__TASK TO CARRY OUT__
Can you write out every line from the start of the records below through the line containing "This screenshot has height=642, width=825.", leaving out any pictures?

__DATA IN THIS EXERCISE__
━━━━━━━━━━━━━━━━
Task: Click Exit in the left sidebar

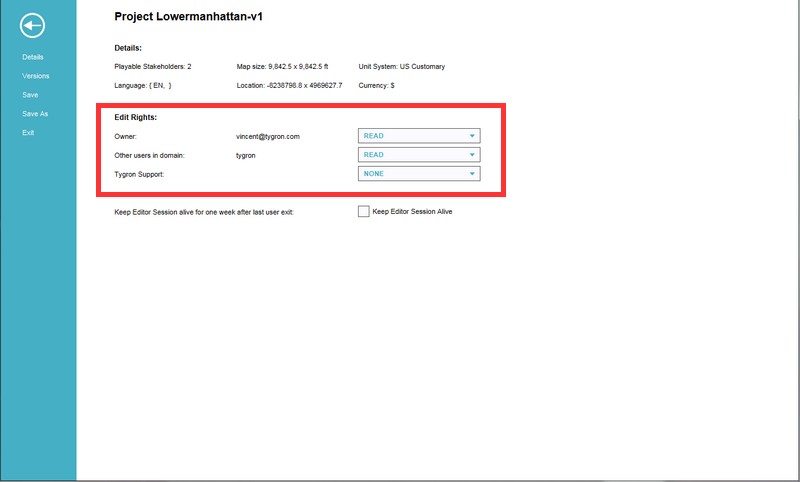Action: pyautogui.click(x=29, y=133)
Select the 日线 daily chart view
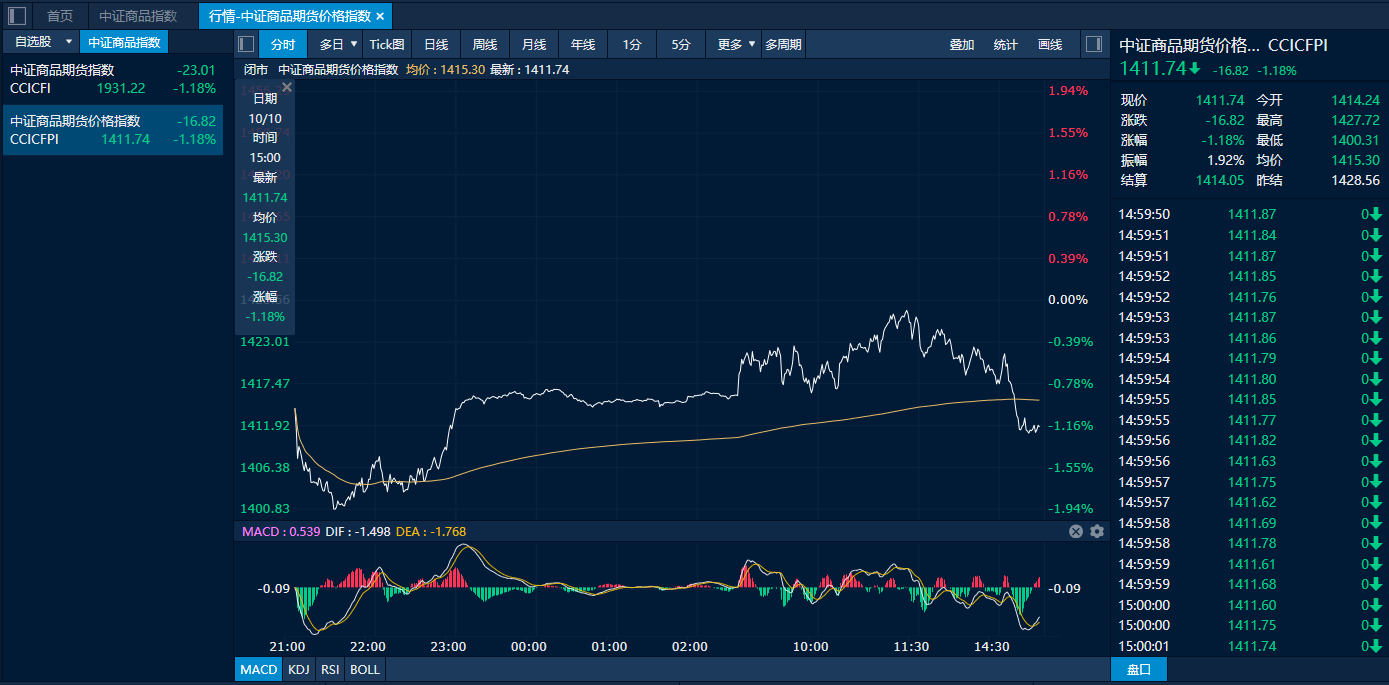The width and height of the screenshot is (1389, 685). [436, 44]
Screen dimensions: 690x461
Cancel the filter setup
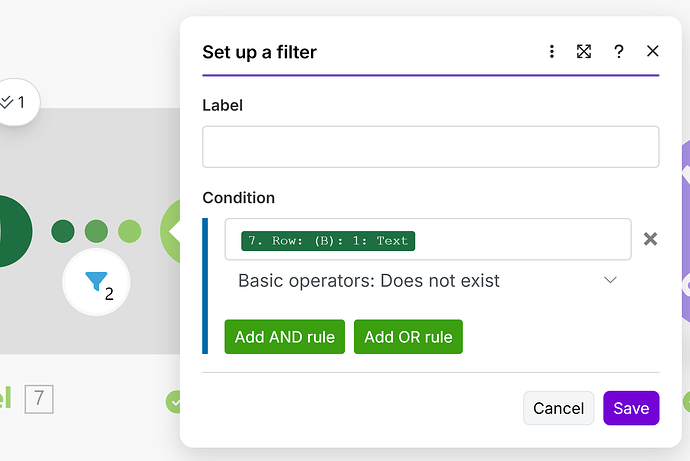[x=558, y=408]
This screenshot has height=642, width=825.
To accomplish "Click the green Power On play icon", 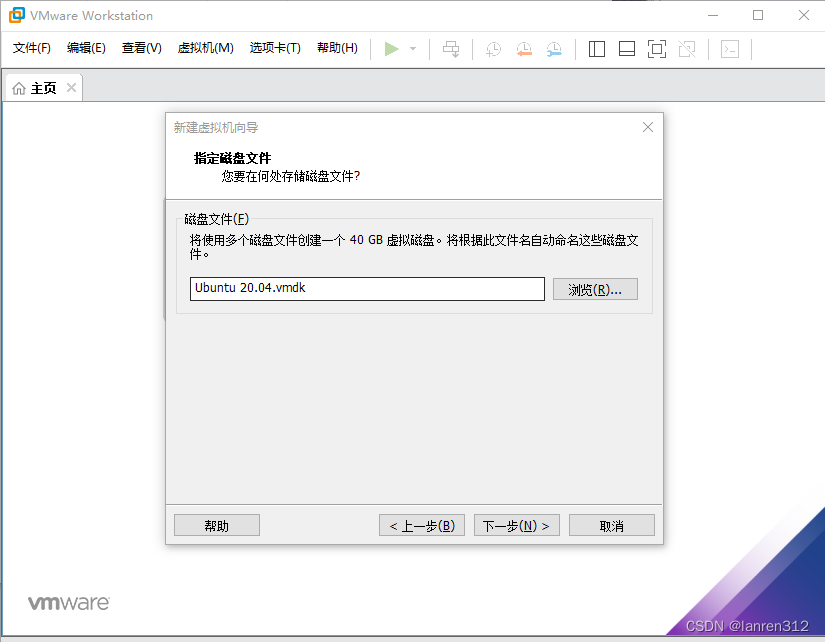I will point(392,48).
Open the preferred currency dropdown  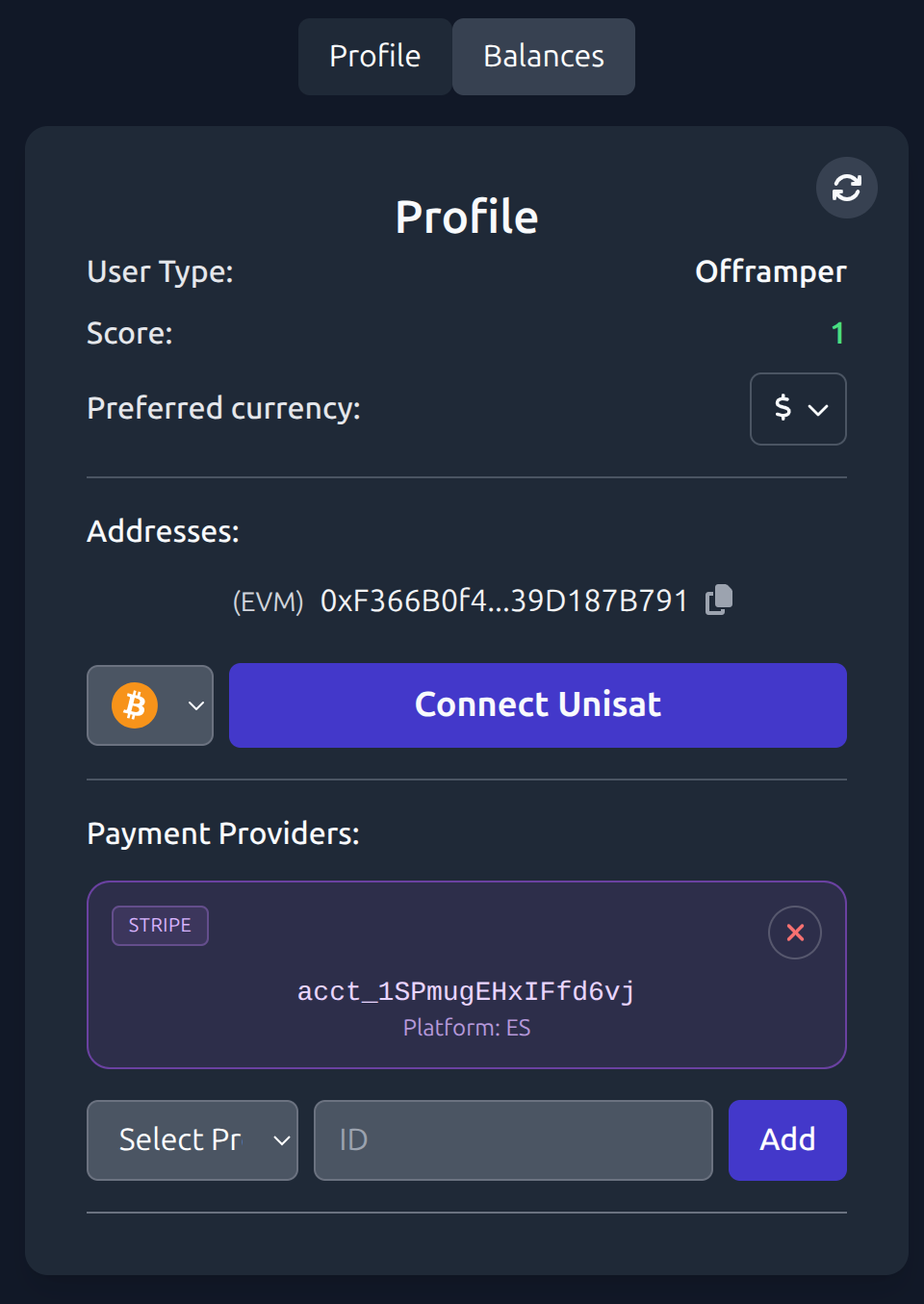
━━━━━━━━━━━━━━━━
__SOLUTION FOR THIS PROBLEM__
Task: Click Exit in the left sidebar

Action: pyautogui.click(x=29, y=133)
Select the 日线 daily chart view
The width and height of the screenshot is (1389, 685). [436, 44]
Screen dimensions: 690x461
Cancel the filter setup
[x=558, y=408]
This screenshot has height=642, width=825.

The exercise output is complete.